彼と衝突したのはイルミナへの嫌がらせが始まったときだった。それまでは互いに干渉してこなかったが、なんとなくエリスとクラウィスの折り合いが悪いことはイルミナなら察しているはずだ。視線で訴えかけると、彼女はにっこりと笑みを浮かべる。
「あら、クラウィスなら手取り足取り根気強く寄り添ってくれますわ。ダンスの腕前も申し分ありませんもの」
ダンス、という単語を聞いてエリスの脳裏にぴしゃりと雷が打ちつける。舞踏会では主役がファーストダンスを踊るしきたりがあることを思い出し、即座に顔を青ざめさせる。
「まさかクラウィスさまが私のお相手!?」
「彼以外に適任はいませんわ」
むごい。むごすぎる。エリスはわずかに足をよろめかせる。
(一か月間もクラウィスさまと顔を突き合わせて、互いの呼吸を感じるほど密着してダンスを踊らないといけないということ!?)
真犯人を捜す前にクラウィスに殺されてしまうのではないかと思わずにはいられない。エリスはぎこちない動きでクラウィスに向き合う。
「あ、あなたはイルミナの側近でしょう? 私の相手をしている暇はあるのかしら?」
彼は宰相補佐官の一人であるため仕事量は膨大だ。それに加えて闇属性のエリスの教育係を務めるなど、常人ならとてもできない。
お願いだから断りなさい今すぐに! と念を飛ばすと、クラウィスは唇に弧を描く。
「イルミナさまの期待を裏切るわけにはいきませんので、やり遂げてみせましょう」
見事な忠誠心だが、目が笑っていない。すでにエリスは怪しまれているのだろう。
(それもそうよね!)
この時間軸ではまだ大きな言い争いはしていないが、イルミナの手を焼かせるエリスは注視すべき存在だ。さらに言うと先ほど廊下で出会ったときに彼から逃れるように駆け抜け、勢い任せにイルミナに抱きついてしまったところを見られている。奇行と捉えたからこそ、目を光らせているのだ。
(でも疑わしいのはあなたも同じでしょう!? どうして宰相補佐官が死刑執行人の真似事などしていたのよ!)
こちらから見れば彼は信用ならない人物であり、本当にイルミナに忠誠を誓っているのかさえわからない。
(くっ、でも彼に私を見張らせれば、イルミナとの不仲を利用されて嫌がらせの犯人にされることだけは防げるかもしれない……)
死への恐怖が根付いてしまった今、クラウィスと過ごす日々を考えるだけで恐ろしいが、考えようによっては疑いを晴らす絶好の機会でもあった。
すると目の前に大きな手のひらが差し出された。クラウィスは革の手袋ではなく、白い手袋をつけていた。彼は跪いて、エリスが手を取るのを待っている。

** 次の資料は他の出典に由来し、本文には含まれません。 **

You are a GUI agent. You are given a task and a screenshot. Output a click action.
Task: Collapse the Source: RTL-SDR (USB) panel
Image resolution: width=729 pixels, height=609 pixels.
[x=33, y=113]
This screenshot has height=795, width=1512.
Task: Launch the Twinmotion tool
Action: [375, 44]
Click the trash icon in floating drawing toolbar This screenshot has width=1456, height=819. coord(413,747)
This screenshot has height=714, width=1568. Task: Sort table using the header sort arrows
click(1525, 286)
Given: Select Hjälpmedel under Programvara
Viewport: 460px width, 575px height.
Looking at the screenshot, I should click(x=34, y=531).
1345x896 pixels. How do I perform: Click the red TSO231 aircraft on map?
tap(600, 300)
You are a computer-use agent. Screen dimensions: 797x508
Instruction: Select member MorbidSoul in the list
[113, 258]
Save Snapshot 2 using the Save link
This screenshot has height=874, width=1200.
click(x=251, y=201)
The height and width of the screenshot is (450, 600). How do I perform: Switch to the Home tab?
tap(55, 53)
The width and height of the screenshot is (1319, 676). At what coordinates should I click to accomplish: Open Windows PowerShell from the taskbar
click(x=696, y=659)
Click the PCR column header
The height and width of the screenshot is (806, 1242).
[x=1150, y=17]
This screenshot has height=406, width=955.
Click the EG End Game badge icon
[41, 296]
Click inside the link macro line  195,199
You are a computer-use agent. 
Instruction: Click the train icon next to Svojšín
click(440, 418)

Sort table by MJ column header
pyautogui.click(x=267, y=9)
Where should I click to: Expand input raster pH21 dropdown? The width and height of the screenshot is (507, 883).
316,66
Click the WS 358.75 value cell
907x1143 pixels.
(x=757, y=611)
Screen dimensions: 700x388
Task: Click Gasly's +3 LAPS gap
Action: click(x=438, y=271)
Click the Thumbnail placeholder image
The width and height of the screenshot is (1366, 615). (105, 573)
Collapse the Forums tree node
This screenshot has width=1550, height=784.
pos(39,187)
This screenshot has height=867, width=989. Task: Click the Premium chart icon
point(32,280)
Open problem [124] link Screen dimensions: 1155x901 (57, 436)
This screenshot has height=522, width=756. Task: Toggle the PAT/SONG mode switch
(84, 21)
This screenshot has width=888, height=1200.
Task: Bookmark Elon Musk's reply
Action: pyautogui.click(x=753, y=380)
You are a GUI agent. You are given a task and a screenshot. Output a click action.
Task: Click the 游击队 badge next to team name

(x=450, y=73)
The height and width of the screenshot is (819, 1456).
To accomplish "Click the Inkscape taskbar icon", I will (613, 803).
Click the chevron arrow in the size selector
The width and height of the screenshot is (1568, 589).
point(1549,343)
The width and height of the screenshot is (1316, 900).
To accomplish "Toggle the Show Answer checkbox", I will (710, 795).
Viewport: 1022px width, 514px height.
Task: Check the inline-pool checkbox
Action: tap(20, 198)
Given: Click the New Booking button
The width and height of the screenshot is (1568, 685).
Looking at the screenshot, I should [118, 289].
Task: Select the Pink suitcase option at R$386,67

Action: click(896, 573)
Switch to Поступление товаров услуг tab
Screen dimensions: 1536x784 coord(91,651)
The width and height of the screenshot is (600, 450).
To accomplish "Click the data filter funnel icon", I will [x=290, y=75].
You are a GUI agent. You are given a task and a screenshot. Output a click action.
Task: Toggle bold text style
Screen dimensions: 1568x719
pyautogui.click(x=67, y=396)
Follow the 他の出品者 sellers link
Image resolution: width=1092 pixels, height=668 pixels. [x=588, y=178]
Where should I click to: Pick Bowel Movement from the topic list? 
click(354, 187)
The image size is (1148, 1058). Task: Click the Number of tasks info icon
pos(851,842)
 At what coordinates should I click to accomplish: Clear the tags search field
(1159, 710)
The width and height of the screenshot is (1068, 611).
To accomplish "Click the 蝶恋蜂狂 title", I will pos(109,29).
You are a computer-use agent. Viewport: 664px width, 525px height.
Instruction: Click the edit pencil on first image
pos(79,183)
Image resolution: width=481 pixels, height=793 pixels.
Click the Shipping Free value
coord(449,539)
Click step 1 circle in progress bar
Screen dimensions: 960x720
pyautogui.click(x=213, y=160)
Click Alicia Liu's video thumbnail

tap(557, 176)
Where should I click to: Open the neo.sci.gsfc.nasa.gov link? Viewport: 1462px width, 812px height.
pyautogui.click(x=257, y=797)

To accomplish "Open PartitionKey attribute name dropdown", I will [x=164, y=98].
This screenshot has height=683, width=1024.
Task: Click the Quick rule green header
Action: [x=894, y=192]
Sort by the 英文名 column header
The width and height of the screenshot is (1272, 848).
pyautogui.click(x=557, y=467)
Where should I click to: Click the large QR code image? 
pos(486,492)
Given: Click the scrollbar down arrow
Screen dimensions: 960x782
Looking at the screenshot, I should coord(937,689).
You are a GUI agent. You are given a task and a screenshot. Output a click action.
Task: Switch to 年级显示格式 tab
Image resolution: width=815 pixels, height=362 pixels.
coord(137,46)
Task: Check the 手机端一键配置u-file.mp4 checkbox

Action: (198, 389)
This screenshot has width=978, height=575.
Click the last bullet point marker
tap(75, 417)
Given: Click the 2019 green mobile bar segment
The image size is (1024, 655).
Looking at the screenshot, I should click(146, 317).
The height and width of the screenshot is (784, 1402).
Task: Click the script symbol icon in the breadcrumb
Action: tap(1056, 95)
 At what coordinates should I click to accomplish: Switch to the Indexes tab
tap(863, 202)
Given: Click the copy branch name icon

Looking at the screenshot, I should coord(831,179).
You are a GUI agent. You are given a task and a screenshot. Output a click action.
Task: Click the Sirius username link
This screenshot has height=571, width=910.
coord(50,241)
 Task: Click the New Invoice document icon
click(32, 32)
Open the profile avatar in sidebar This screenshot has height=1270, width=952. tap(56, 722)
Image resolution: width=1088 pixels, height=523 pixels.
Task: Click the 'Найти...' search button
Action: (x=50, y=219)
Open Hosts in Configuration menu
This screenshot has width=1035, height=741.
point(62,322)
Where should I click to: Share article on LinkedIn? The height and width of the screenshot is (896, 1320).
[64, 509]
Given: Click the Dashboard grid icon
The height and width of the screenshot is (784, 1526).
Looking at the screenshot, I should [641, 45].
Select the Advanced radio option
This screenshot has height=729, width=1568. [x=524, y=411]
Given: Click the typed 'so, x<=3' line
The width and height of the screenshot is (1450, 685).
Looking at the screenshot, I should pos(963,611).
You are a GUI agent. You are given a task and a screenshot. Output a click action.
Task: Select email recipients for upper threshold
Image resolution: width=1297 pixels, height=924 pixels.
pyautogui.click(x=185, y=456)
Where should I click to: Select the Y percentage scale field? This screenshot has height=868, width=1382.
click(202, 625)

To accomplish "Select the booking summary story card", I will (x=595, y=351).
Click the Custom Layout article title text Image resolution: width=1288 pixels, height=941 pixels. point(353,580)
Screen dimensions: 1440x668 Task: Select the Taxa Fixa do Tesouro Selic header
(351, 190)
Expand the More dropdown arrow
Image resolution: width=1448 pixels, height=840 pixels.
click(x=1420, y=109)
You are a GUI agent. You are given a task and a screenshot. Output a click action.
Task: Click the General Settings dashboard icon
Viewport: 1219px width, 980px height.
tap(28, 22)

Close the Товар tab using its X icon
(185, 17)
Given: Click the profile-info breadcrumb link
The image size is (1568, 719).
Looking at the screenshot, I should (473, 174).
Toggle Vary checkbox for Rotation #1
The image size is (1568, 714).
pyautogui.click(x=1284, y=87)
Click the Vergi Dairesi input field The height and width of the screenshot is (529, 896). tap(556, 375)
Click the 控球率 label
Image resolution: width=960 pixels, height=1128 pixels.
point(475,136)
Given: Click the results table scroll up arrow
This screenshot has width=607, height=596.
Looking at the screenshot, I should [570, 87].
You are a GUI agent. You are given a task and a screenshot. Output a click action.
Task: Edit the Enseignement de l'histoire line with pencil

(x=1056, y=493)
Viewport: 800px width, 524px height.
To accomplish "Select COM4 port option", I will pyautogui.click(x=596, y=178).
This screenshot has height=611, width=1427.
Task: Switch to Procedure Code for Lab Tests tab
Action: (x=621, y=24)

身の破滅と再生を天秤にかけた奇妙な誘いを前に、エリスは小さく息を吐く。不服だったがクラウィスの手のひらに右手を置くと、彼はエリスの手の甲にキスを送るふりをした。吐息を感じて体に力が入る。
「よろしくお願い致します。エリスさま」
彼の声色がとげとげしいのは気のせいではない。エリスは強がるように微笑む。
「こちらこそどうぞよろしく」
そしてエリスとクラウィスは息が合ったように同時にぱっと手を解く。偶然だとしても気に入らない。しばらくすると彼は立ち上がってエリスの顔を見つめる。
「俺は目的のためなら手段を選びません。どこに出しても恥ずかしくない淑女になってもらいますよ」
「あら、今だって立派な淑女よ」
「本気で言っていますか?」
彼は自分の肩を指さして、上着を貸していることを強調した。エリスは顔を逸らす。
「まずはこんな恰好で出歩いたことに罰則を科します。そうですね、礼儀作法の課題を増やしましょうか。あとはダンスの基礎である姿勢の強化もしなければ。課題で使った本を頭の上に載せて鍛えるのもいいかもしれませんね」
すでに彼の上着を我がもののように扱っていた。これにかんしては言い返せない。苦虫を噛み潰したような表情をすると、クラウィスはその様子を見てくすりと悪戯めいた笑みを浮かべる。
「まあ最後は首を痛める可能性があるため冗談ですが、罰則が嫌なら今後は気をつけるように。お返事は?」
「わかったわよ!」
エリスはふてくされながら頷いた。